Some people are hypersensitive to specific airborne particles such as grass pollen, ragweed, and other weed pollens that are prevalent during spring and fall. Sneezing, runny nose, and itchy, watery eyes are your body’s way of trying to get rid of these irritants. While many people try to treat their symptoms with both over-the-counter and prescription medicines, allergy shots, and even surgery in extreme cases, these treatment methods can come with unpleasant side effects. Studies have shown acupuncture to be a safe and effective treatment method that can significantly reduce or even eliminate dependence on other forms of treatment.
This type of medicine has been practiced for a few thousand years in Eastern cultures. The Eastern thinking revolves around qi (pronounced “chee”), or energy flow. Normal qi travels smoothly throughout the body through subdivisions. When this energy flow is disrupted, the body reacts with disease and pain. Placing needles in the proper position corrects this disruption by releasing the energy blocks and re-establishing normal qi flow. This reboots the body’s natural ability to heal itself.
Practiced in the U.S. since the 1970s, Western medicine has shown that these needles stimulate the nervous system to release hormones and endorphins. These chemicals are released into the blood stream, spinal cord, and brain, stimulating the body’s natural ability to heal. This results in physical and emotional well-being.

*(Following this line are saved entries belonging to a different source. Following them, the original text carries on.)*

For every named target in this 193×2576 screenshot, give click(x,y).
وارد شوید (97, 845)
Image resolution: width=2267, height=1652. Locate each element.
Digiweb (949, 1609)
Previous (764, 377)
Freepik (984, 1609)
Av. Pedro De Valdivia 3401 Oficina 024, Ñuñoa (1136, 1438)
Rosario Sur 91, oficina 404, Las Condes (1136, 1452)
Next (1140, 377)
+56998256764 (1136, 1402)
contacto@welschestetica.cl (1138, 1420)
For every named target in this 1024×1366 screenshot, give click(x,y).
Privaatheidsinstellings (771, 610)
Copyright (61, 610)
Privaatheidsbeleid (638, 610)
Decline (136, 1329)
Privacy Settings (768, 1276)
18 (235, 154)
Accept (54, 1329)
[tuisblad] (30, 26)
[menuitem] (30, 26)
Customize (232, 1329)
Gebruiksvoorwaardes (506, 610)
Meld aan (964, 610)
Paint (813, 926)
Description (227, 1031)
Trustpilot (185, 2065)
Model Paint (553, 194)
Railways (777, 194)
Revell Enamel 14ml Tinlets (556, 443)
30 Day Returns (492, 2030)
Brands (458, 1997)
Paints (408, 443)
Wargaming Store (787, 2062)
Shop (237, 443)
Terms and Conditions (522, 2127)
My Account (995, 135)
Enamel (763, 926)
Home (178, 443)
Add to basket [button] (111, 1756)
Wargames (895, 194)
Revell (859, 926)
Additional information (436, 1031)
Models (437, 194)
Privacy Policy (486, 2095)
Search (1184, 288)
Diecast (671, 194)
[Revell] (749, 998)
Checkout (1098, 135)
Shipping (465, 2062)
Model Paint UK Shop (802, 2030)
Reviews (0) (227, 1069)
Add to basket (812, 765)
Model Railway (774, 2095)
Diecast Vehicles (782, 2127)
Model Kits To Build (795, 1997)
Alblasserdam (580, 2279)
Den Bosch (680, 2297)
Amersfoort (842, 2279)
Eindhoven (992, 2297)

A study in the Annals of Internal Medicine journal showed promising results. In three different groups, the group that was treated with needles placed in the proper position showed more improvement than either the group with randomly placed needles or the group treated with just antihistamines. Most people treated by a proper acupuncturist as either the primary or a complementary treatment method showed a quick response and were able to reduce their need for medication to treat seasonal allergies.
The needles used are hair-thin, FDA-approved, sterile, disposable, and made of solid steel. These tiny needles are inserted just under the skin at specific points. Adverse effects are rare, with fewer side effects reported than many of conventional drugs. Once the treatment has stimulated an adequate response, most people can be weaned off treatments.
If you are one of the millions of people who suffer from seasonal allergies, consider looking for an acupuncturist with experience and a good success rate with treating allergies. This practice has been growing in popularity. You might be able to find relief without the annoying side effects of conventional medicine.